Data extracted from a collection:

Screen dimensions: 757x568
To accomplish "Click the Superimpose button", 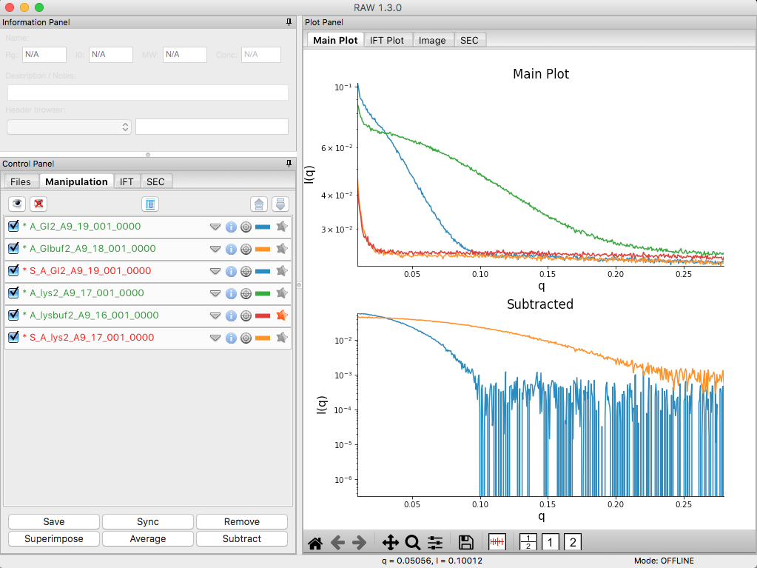I will (x=54, y=538).
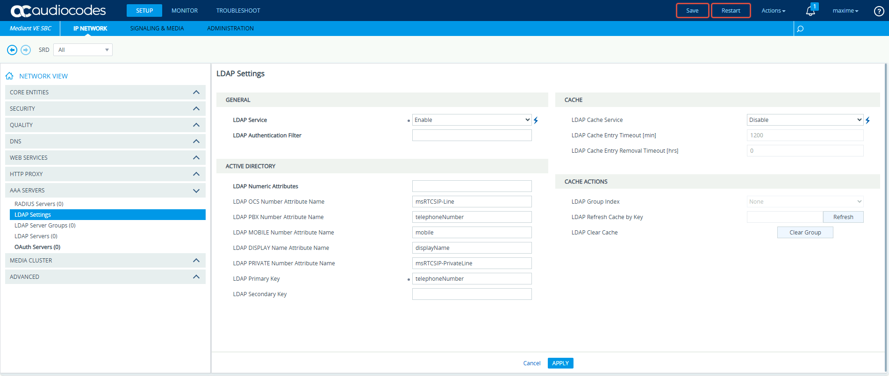Open the Signaling & Media tab
Image resolution: width=889 pixels, height=376 pixels.
point(157,28)
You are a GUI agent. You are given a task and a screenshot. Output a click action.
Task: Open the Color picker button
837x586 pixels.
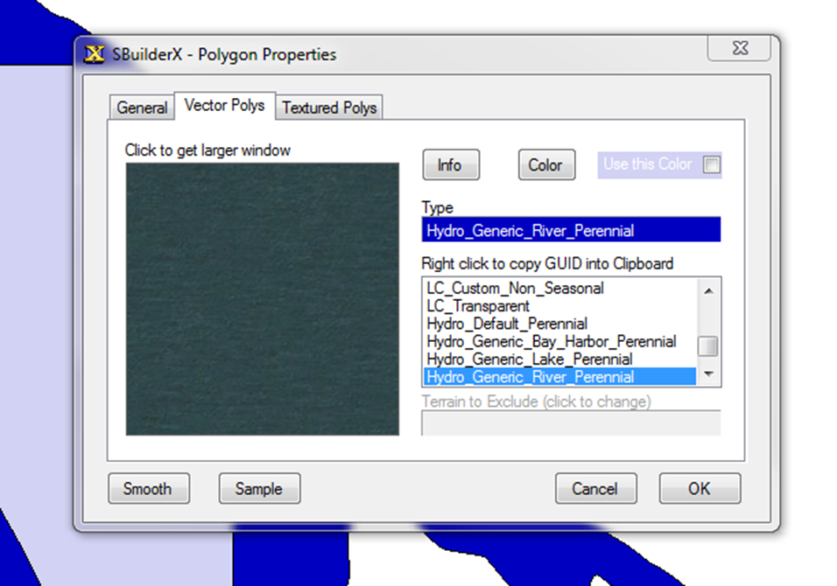[x=545, y=165]
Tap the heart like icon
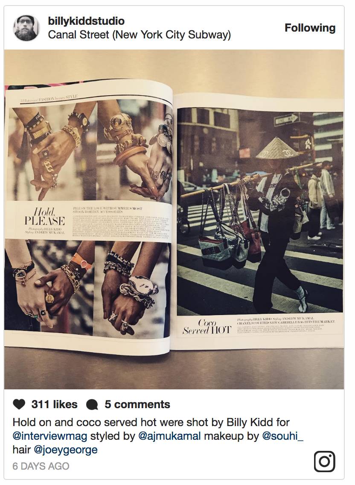This screenshot has height=485, width=355. point(19,405)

* [Exercise prompt]: Find the line containing "Task: Open the Color picker button", then extract it and every line after it to the end of the data above, exactly and nothing else, without pictures.

* [Reply to the exercise]:
Task: Open the Color picker button
837x586 pixels.
[x=545, y=165]
Tap the heart like icon
This screenshot has height=485, width=355. point(19,405)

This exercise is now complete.